Vieira do Minho celebrou, esta segunda-feira, dia 21 de março, o Dia Internacional da Floresta e o Dia Mundial da Árvore. A importância do setor florestal, o turismo da natureza, a extração de resina e a importância da preservação da floresta foram alguns dos temas abordados.
Vieira do Minho tem-se desenvolvido, nos últimos anos, em “três grandes áreas: floresta, agricultura e turismo“, começou por explicar António Cardoso, presidente da Câmara.
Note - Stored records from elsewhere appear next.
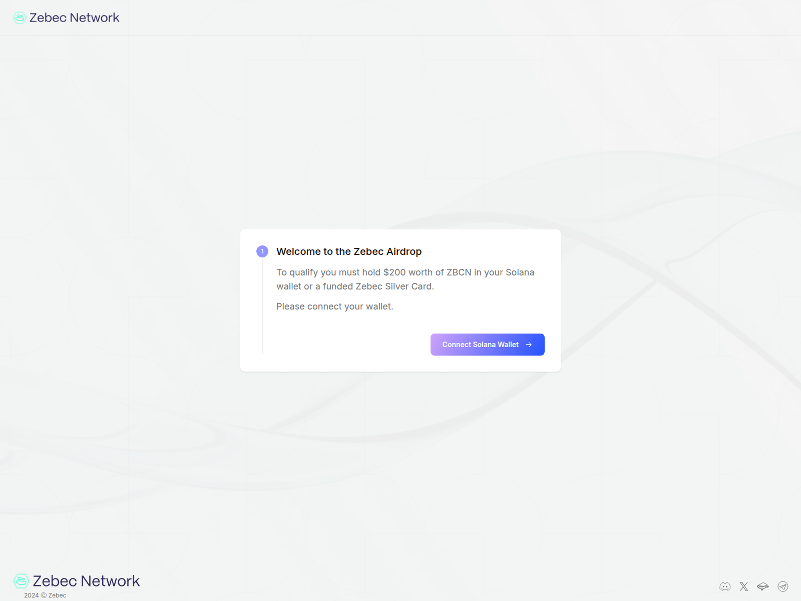This screenshot has width=801, height=601.
Task: Click the 'Zebec Silver Card' text
Action: tap(393, 286)
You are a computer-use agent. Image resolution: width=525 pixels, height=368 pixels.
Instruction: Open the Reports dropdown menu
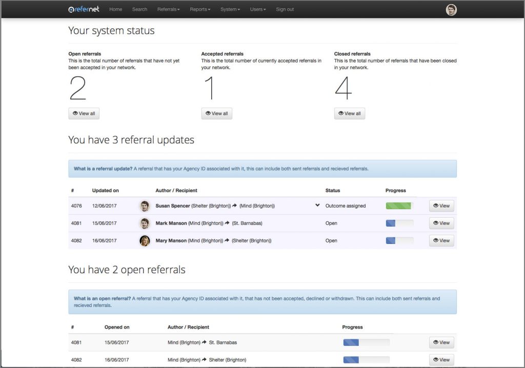click(x=200, y=9)
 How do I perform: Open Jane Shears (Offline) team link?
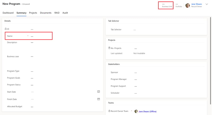[x=148, y=112]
Na presença dos sapadores florestais, da equipa de resineiros, da Diretora Regional (Norte) do Instituto da Conservação da Natureza e das Florestas (ICNF), do presidente da Resipinus, autarcas vieirenses, entre outros, foi possível visitar o Baldio da freguesia de Pinheiro, área onde será iniciada a extração de resina neste ano.
O autarca lembrou as dificuldades que as florestas passaram no passado, que levou a um declínio do setor. No entanto, defende que hoje existe a consciência de que “a floresta é uma mais valia” e que pode e deve ser associada ao turismo do ambiente.
Opinião partilhada por Sandra Sarmento, Diretora Regional (Norte) do Instituto da Conservação da Natureza e das Florestas (ICNF), que defendeu que a floresta “é um ativo estratégico para alavancar o desenvolvimento dos territórios, sobretudo no interior”. A dirigente acrescentou ainda que o “turismo de natureza pode e deve ser forma de criar valor nestas florestas”.
O papel do ICNF
A floresta é “produção de material lenhoso, mas é muito mais”, defendeu Sandra Sarmento. “É biodiversidade, turismo, lazer, água, sol, oxigénio, suporte de conjunto de serviços fundamentais”. E é por isso que a representante do ICNF insta as pessoas a “unir-se para a proteger”.
«[A floresta] é um bem precioso, um bem que deve ser estimado e valorizado»
Sandra Sarmento, Diretora Regional (Norte) do ICNF
Sandra Sarmento defendeu a necessidade e importância de “criar formas de valorizar e acrescentar valor ao setor florestal”. Porque, a partir daqui, será possível criar emprego e trazer gente para a floreta, “para a proteger e cuidar”.
O ICNF, de acordo com a dirigente, tem apostado em criar melhores condições para a gestão da floresta: reforço da equipa de sapadores, reforço do corpo de agentes florestais, criação de uma força especial de apoio ao combate, criação de uma nova equipa de gestão de fogo rural. Foram criados ainda um conjunto de projetos de significado nacional de rede primária, com dinâmicas de gestão florestal, um conjunto de intervenções de “controle de espécies invasoras, rearborizações”, entre outras – intervenções que querem uma gestão florestal mais coesa, mais próxima; “para garantir que a floresta não arde”.
A diretora regional Norte do ICNF não deixou de sublinhar o papel dos sapadores, descrevendo-os como “grandes heróis”, que todos os dias cuidam “deste bem que é de todos“.

Opinião partilhada pelo presidente da Junta de Pinheiro, António Lopes, onde se encontra o baldio de produção de resina, que não escondeu o seu “orgulho” em ver o trabalho que tem sido feito neste pinhal, ressalvando todos os envolvidos: sapadores, jovens da resina, município, etc.
Recolha de resina: “Portugal é ainda muito deficitário de resina“
Neste ano de 2022, o baldio da freguesia de Pinheiro será alvo da recolha de resina. A empresa Resipinus, única associação do setor no país, é a responsável por este projeto.
Nascida em 2014, esta Associação de Destiladores e Exploradores de Resina representa os industriais da 1.ª transformação e os resineiros. Nasceu com o objetivo de fazer “renascer a atividade da resina” em Portugal, que, na primeira década do século XXI começou a desaparecer.
A Resipinus nasceu para “dar maior dinamismo ao setor, incrementar e desenvolver as manchas florestais disponíveis”.
Hilário Costa explica que Portugal é ainda muito deficitário de resina. “A produção não chega a 10% do consumo”. E é por isto que o presidente da Resipinus elogiou esta iniciativa criada em Vieira do Minho, mostrando-se disponível para dar todo o apoio necessário para a continuação da mesma.
Neste Dia Internacional da Floresta e o Dia Mundial da Árvore foi possível ainda visitar o Turio, na freguesia de Cantelães. A visita terminou no parque florestal de Vieira do Minho, com António Cardoso e Sandra Sarmento a plantarem duas árvores, junto de algumas crianças que por ali passavam, no momento.